Segment Open

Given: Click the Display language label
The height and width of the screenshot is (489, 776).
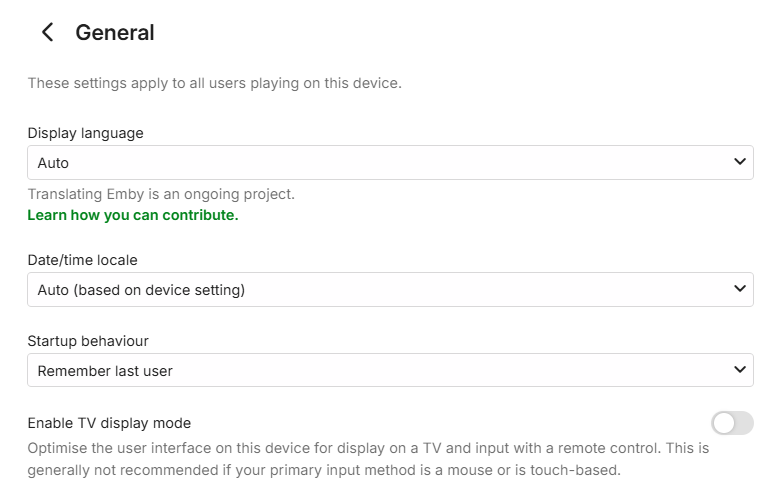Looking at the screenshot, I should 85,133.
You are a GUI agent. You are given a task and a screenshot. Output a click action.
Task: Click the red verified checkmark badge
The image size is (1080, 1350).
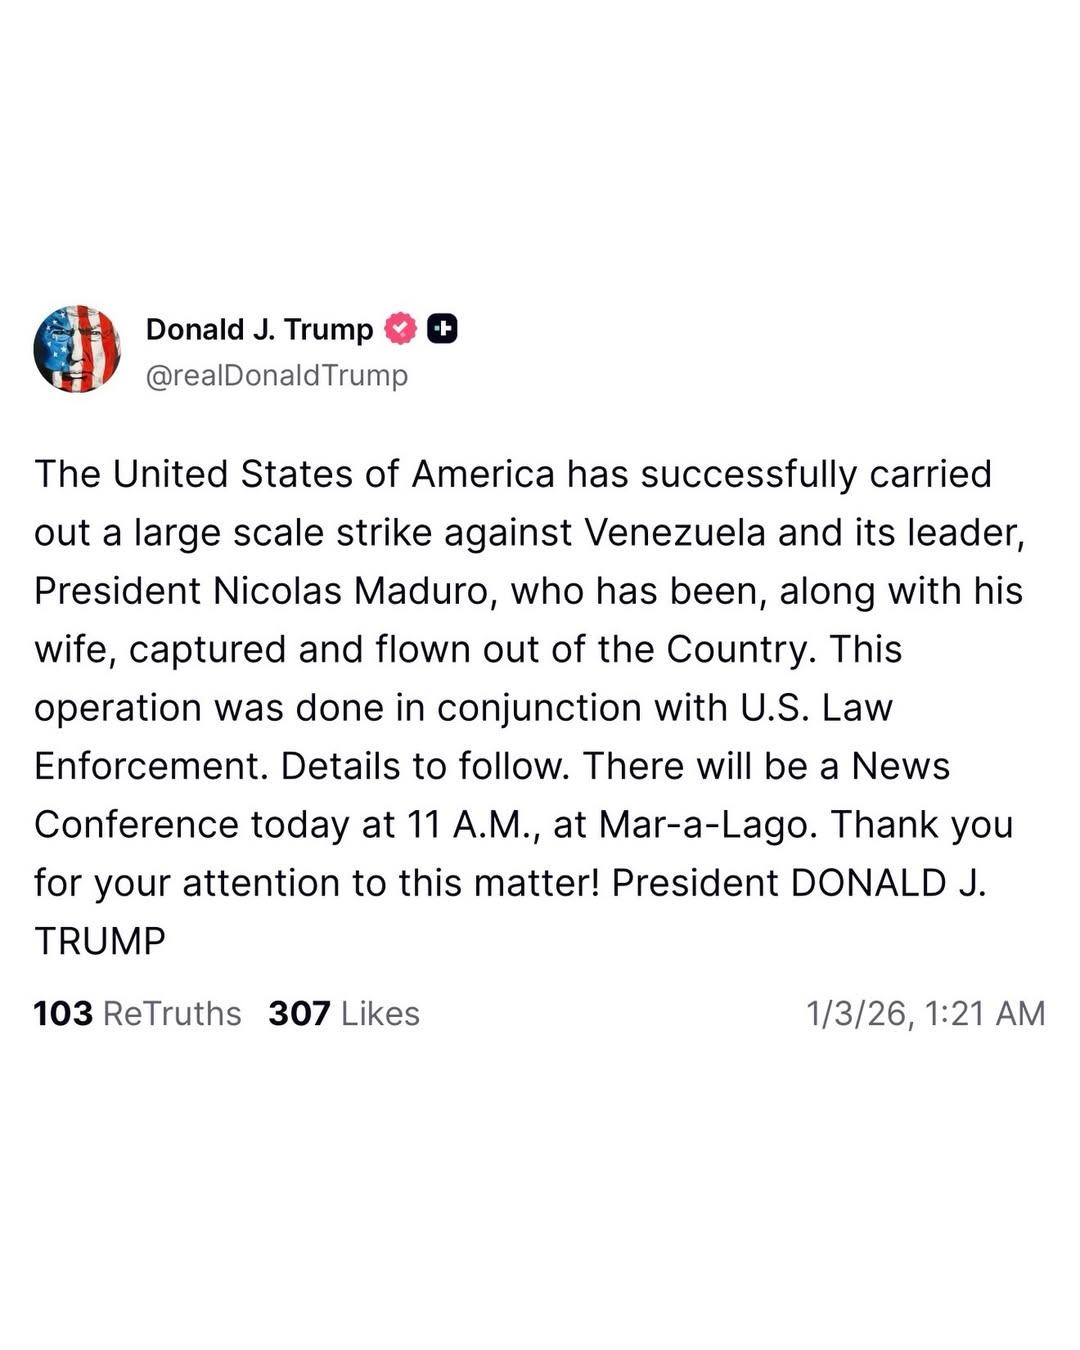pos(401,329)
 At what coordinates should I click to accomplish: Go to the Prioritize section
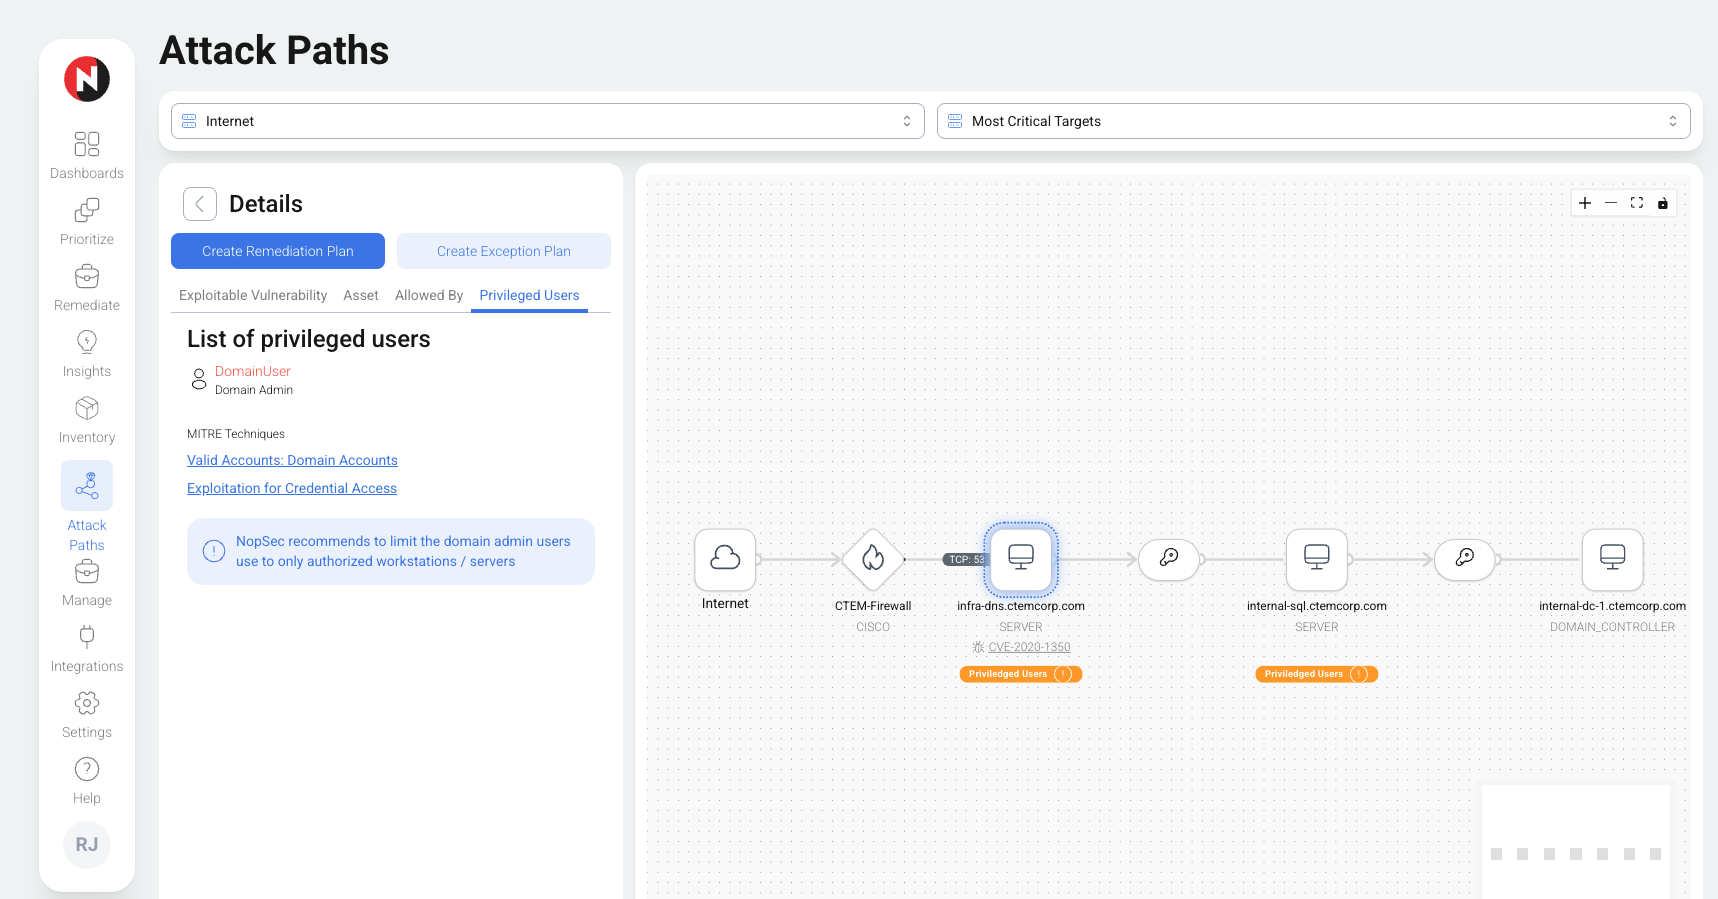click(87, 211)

Segment Closed

YOUR TASK: The answer is the full listing above, reproduced character for character, minus its images.

ANSWER AREA:
Given: Click the Display language label
The height and width of the screenshot is (489, 776).
Looking at the screenshot, I should 85,133.
You are a GUI agent. You are given a task and a screenshot. Output a click action.
Task: Click the red verified checkmark badge
The image size is (1080, 1350).
pos(401,329)
 At what coordinates should I click to accomplish: Go to the Prioritize section
click(87, 211)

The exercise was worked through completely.